__DOCUMENT PASSAGE__

_ _ _

Lots of Potato Salads

Blog-checking lines: Jami Sorrento was our June Daring Cooks hostess and she chose to challenge us to celebrate the humble spud by making a delicious and healthy potato salad. The Daring Cooks Potato Salad Challenge was sponsored by the nice people at the United States Potato Board, who awarded prizes to the top 3 most creative and healthy potato salads. A medium-size (5.3 ounce) potato has 110 calories, no fat, no cholesterol, no sodium and includes nearly half your daily value of vitamin C and has more potassium than a banana!

{oh dear. we're having a bit of a technological crisis at the Leaven household this morning, as Mr Leaven has discovered that the thousands of photos he imported from his iPhone were not, after all, imported and have disappeared entirely. It is quite a loss, and I feel awful for him. Also, there will be almost no photos in this post and definitely no patatas bravas shots. Instead, in commemoration of Father's Day, I will give you this amazing photograph of my dad.}

As soon as I read this month's Daring Cooks' Challenge to Mr Leaven, he began listing all the potato salads we would have to try. He was chomping at the bit to chop up those potatoes and toss them with just about anything he could think of. It's funny, because I wasn't feeling quite so inspired. I don't think I've ever eaten a potato salad, partly because most of them are dripping with mayonnaise, which isn't my favorite. Just as importantly, that mayo is very good at hiding whatever other dangers may be lurking in the potato salad - raw onion? yecch. celery? no thank you. raisins? heaven forbid! That's when I started to get excited myself about the prospect of making my very own potato salad, with whatever the heck I wanted to put in it. Plus, homemade mayonnaise that doesn't have that right-off-the-shelf taste! Or I could make a vinegar-based potato salad, with no mayo at all!

So we pulled out our potatoes and got to work. This month, we've prepared 2 vinegar-based warm potato salads, 2 mayo-based cold potato salads, and 2 versions of patatas bravas (potatoes with aioli or other sauce, so I think it counts!).

_ _ _

__DATASET ROWS__
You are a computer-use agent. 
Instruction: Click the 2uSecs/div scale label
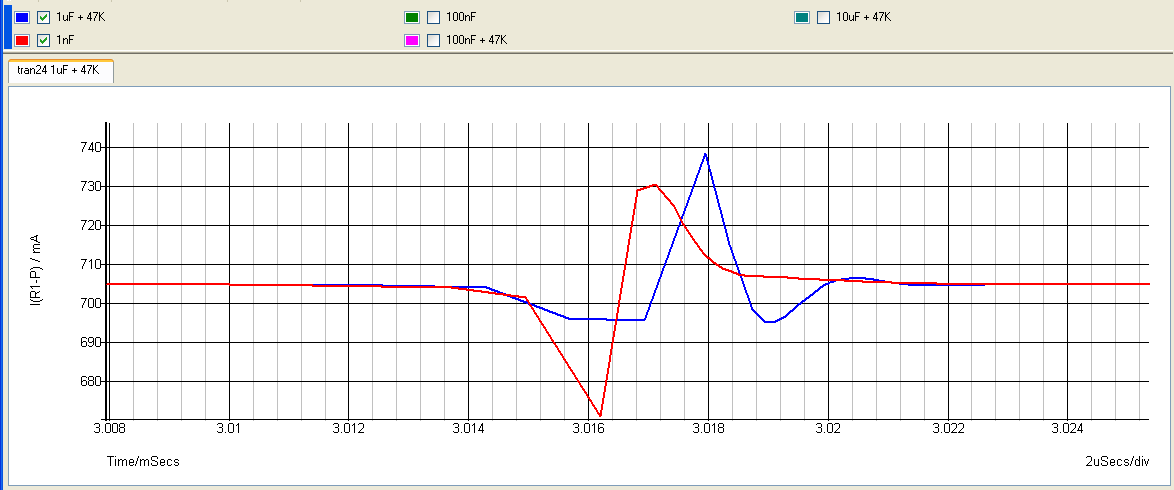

_ _ _

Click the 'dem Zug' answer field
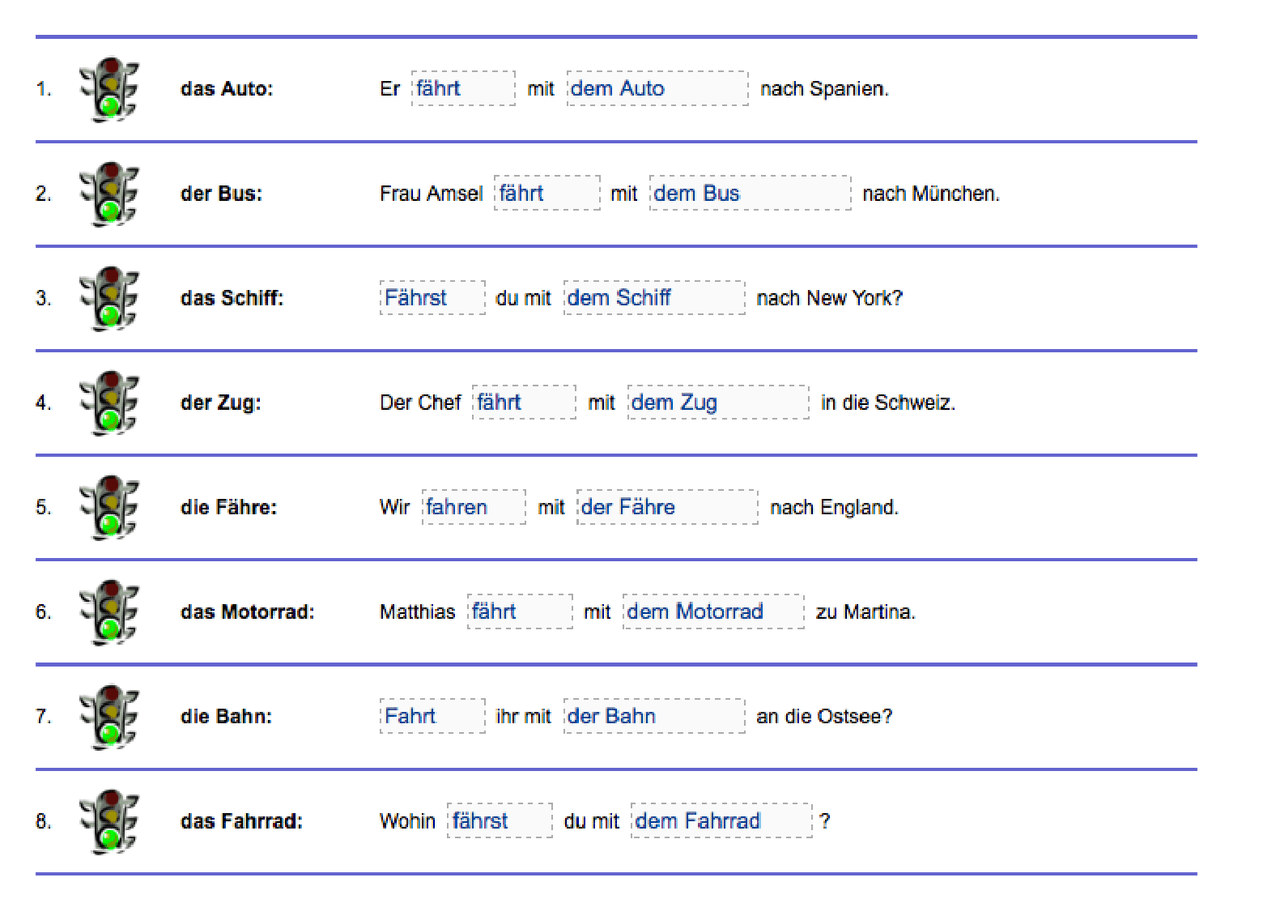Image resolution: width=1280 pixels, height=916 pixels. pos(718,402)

_ _ _

__WORK INSTRUCTIONS__
a - According to the potato salad post, how many calories are in a medium-size (5.3 ounce) potato?
b - Continue the potato salad blog post, picking up after its final sentence.

__SOLVED PROBLEMS__
a - 110 calories.

b -
Now, life's been a little hectic recently, and I have been lax (no surprises here) in annotating the recipes I used or made up. I do know the source for the vinegar-based potato salads, which was a recipe that the amazing Audax Artifex posted in the Daring Cooks' forum. I am a sucker for anything with sweet and tangy elements, and the first potato salad I was considering was pretty similar to this recipe. I'm posting the recipe with the modifications I made. I really wanted to roast the potatoes for my attempts, as I thought that would bring out more flavor. I think that worked well in this recipe. The first time I added some very crispy onions we'd fried up from the spring onions in our backyard. The second time I added homemade bacon bits we keep on reserve in the fridge. Each was good. Both would be better.

Fruity Potato Salad
3 lbs new potatoes, scrubbed and cubed
Other vegetables, like beets or zucchini or carrots, cubed {optional}
1/4 cup finely chopped mint
1/4 cup finely chopped chives
2½ tablespoons fruit preserve (I used dewberry compote the first time and grape jam the second)
2½ tablespoons balsamic vinegar
2½ tablespoons olive oil plus more for drizzling
1/4 teaspoon sea salt crystals OR 1/4 teaspoon coarse Kosher salt
1/2 Tbsp bacon bits (optional)
1 Tbsp crispy onions (optional)
Preheat the oven to 450F.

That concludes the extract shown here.